You might not immediately think of sound as one of the senses essential in cooking. Taste and smell, of course, are obvious, but there’s also the saying that you eat first with your eyes, too. In a cooking video game like Venba, you’re reduced down from those essential senses — there’s no way to taste, smell, or feel the food on screen — leaving only sight and sound. It’s in situations like these that you realize just how important the sounds of the kitchen are: the way garlic sizzles in oil, or how dumplings hiss with steam. A video game about cooking must pull on these sense memories to entice the player.
Venba is described as a narrative cooking game centered on an Indian family that immigrated to Canada from Tamil Nadu in the ’80s. You play as Venba, a mother and wife who is using food to connect her family members back to their heritage and, in turn, restoring lost family recipes. It’s one part visual novel and one part cooking game, all the ingredients adding up to a story Visai Games says centers on “family, love, loss, and more.”
During a preview hosted last week, Venba game designer Ahbi gave media a peek at the game’s narrative and cooking game elements, but also described how the studio built a realistic sound for all the recipes in the game. Ahbi said the entire team committed to cooking all Venba’s recipes multiple times through. “It was a huge source of reference for the art and the sound,” Ahbi said. He noted that Tamil cuisine is not always the food that comes to mind when someone thinks of Indian food; northern Indian cuisine is more common in North America.
“It’s something I was very excited to showcase in Venba, but it comes with a double-edged sword because it comes with a lot of pressure to show this with a lot of authenticity and to do it properly, because people are counting on these recipes to be accurate. When Venba found a wider audience, we felt that responsibility very deeply.”
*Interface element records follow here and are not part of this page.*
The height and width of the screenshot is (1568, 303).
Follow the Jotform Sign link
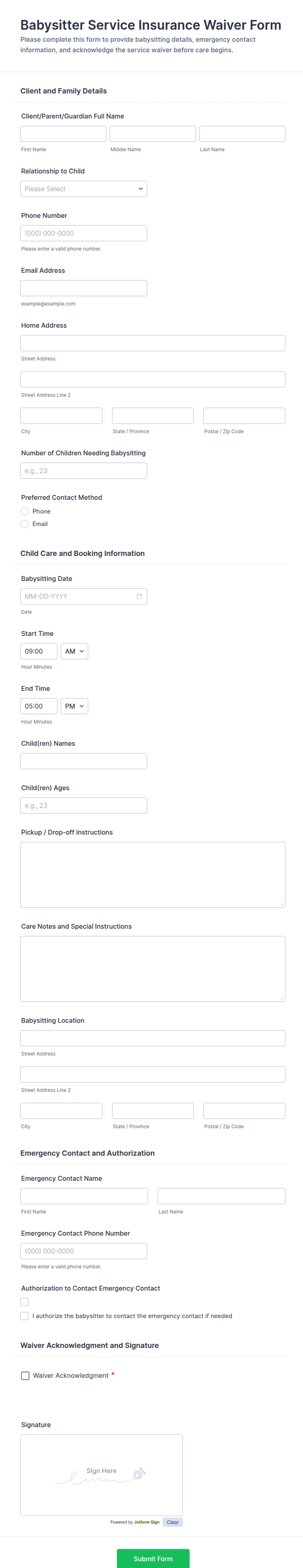point(147,1522)
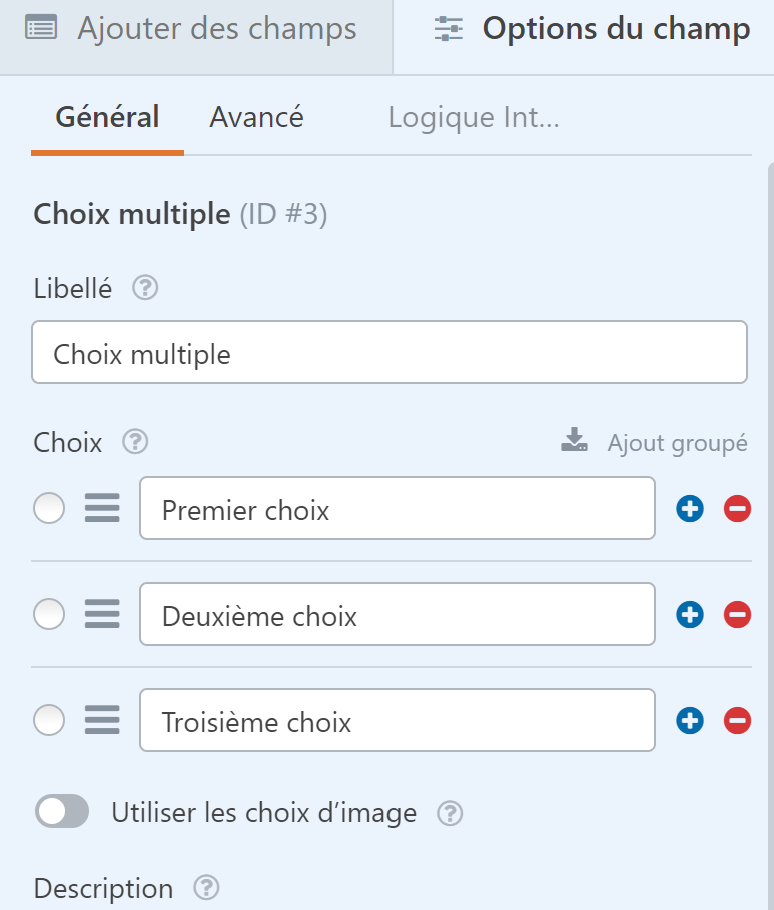Open the Logique Int... tab
The width and height of the screenshot is (774, 910).
tap(474, 117)
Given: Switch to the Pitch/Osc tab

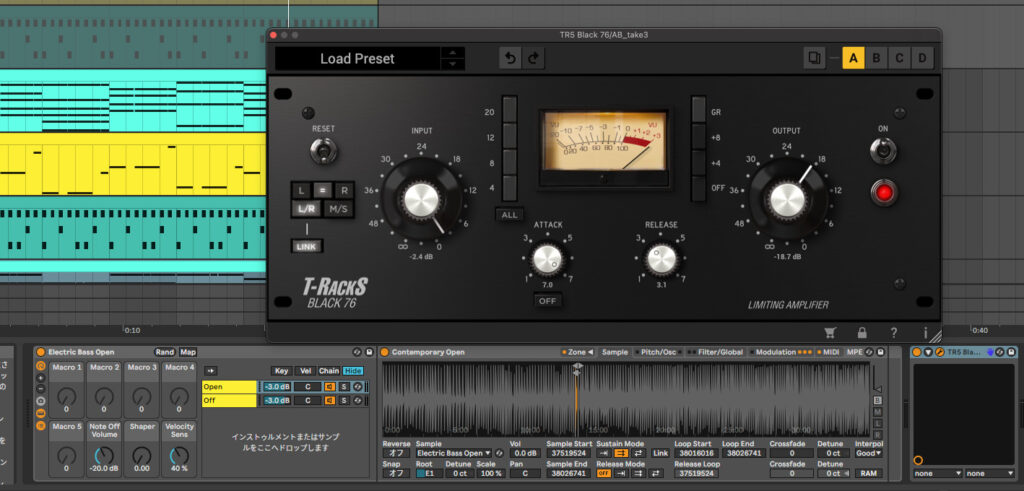Looking at the screenshot, I should (x=656, y=352).
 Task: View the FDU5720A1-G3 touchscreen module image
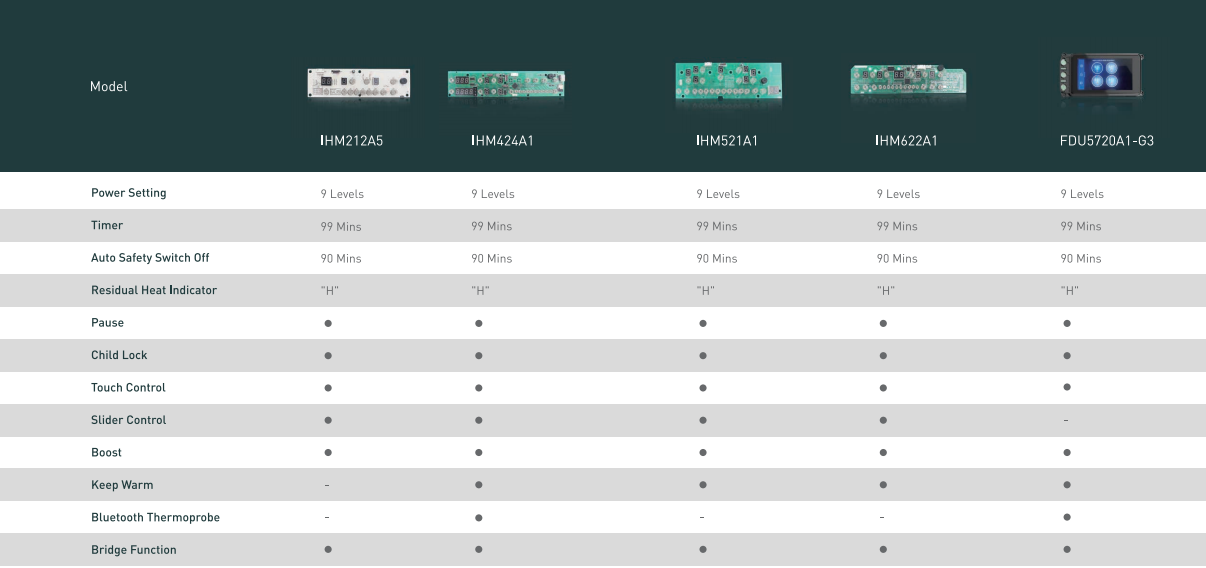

The cooking rule — that the team members would follow these recipes themselves — was key to making sure everyone understood the taste, texture, and, yes, sound, of southern Indian food. “Capturing the recipes accurately was important to us, and so was making the players feel like they were stepping inside Tamil kitchen,” Ahbi said. “For that, the sound design plays a very important role.”
That task was put to Venba sound designer Neha Patel, who not only cooked the meals, but recorded sound each step of the way. “It’s not that we wanted to make foley, necessarily, but […] it was really hard to capture these specific sounds, and there’s not a lot of existing libraries out there,” Abhi said. “Neha felt that foley was the only way to do it properly.”
Ahbi showed press how this worked in side-by-side videos depicting the recording of, say, oil crackling and sputtering alongside in-game clips of frying foods. The way it was recorded required almost no editing on Visai Games’ part; the sound was able to be laid right over the in-game footage “like it was scored for this,” Ahbi said.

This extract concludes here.